Overview
FAR 16.601 defines Time-and-Materials (T&M) contracts as a method of procurement that pays for direct labor at fixed hourly rates (inclusive of profit) and materials at actual cost. This contract type is reserved for situations where it is impossible to accurately estimate the extent, duration, or cost of work at the time of award.
Key Rules
- Pricing Components: Payment is based on direct labor hours at specified fixed hourly rates (covering wages, overhead, G&A, and profit) and the actual cost for materials.
- Government Surveillance: Because T&M contracts provide no profit incentive for the contractor to control costs or improve labor efficiency, the government is required to maintain oversight to ensure efficient performance.

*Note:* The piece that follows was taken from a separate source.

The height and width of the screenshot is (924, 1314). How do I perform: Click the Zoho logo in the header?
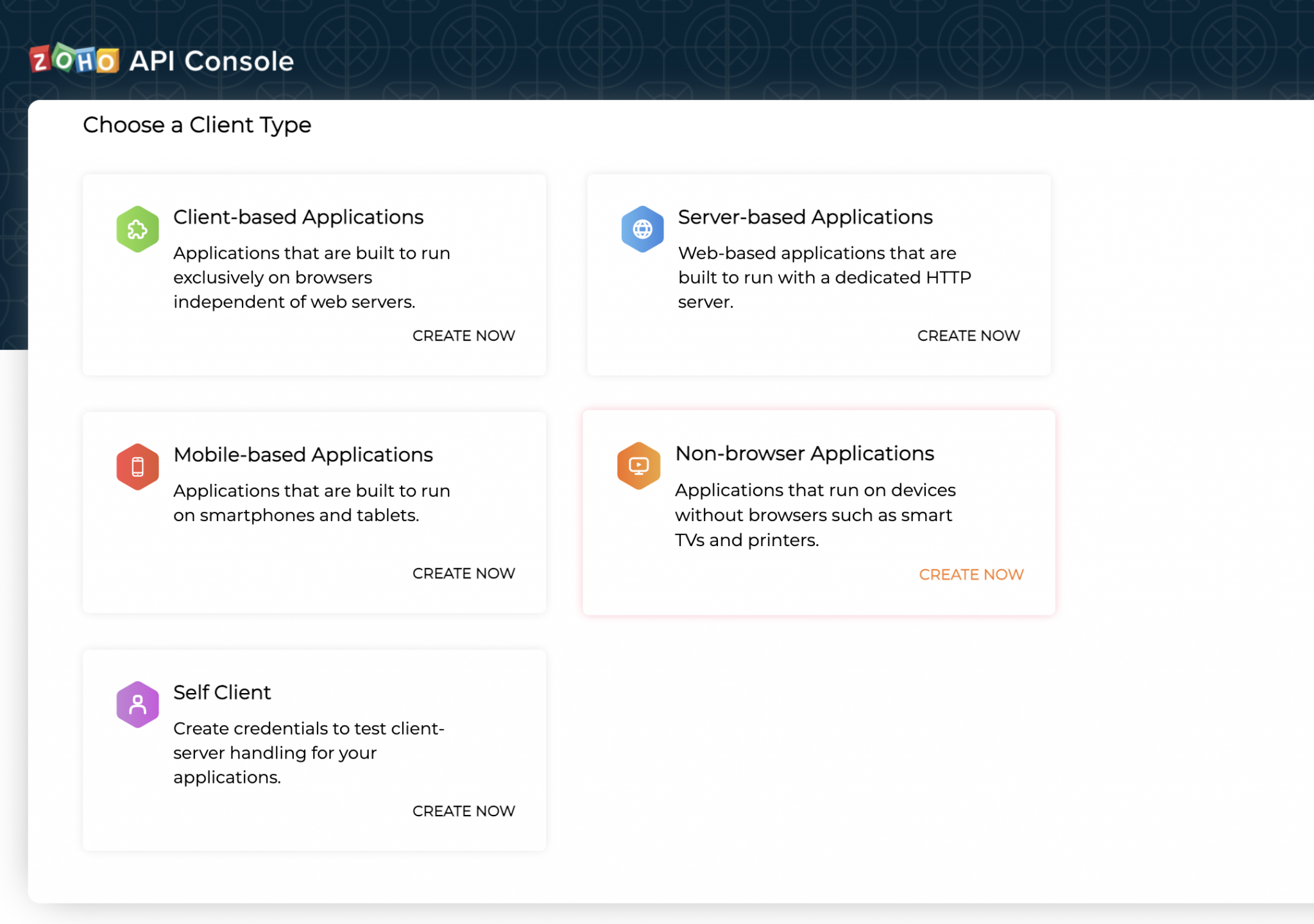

- Ceiling Price: Every T&M contract must include a ceiling price that the contractor exceeds at their own risk; any increase to this ceiling requires a formal analysis and documentation by the Contracting Officer.
- Determination and Findings (D&F): A CO cannot use this contract type without a D&F stating no other contract type is suitable. If the performance period exceeds three years, the D&F must be approved by the Head of the Contracting Activity (HCA).
- Inter-organizational Transfers: Labor rates for services transferred between a contractor’s affiliates or divisions generally must not include profit unless the services meet specific "commercial service" criteria.
Practical Implications
- Last Resort Status: T&M contracts are considered high-risk for the government, meaning contractors should expect rigorous justification processes and higher levels of administrative scrutiny compared to fixed-price arrangements.
- Cost Accounting Rigor: Contractors must maintain precise records of labor hours and material receipts, as the government’s right to surveillance and the "actual cost" reimbursement for materials necessitate high levels of transparency and audit readiness.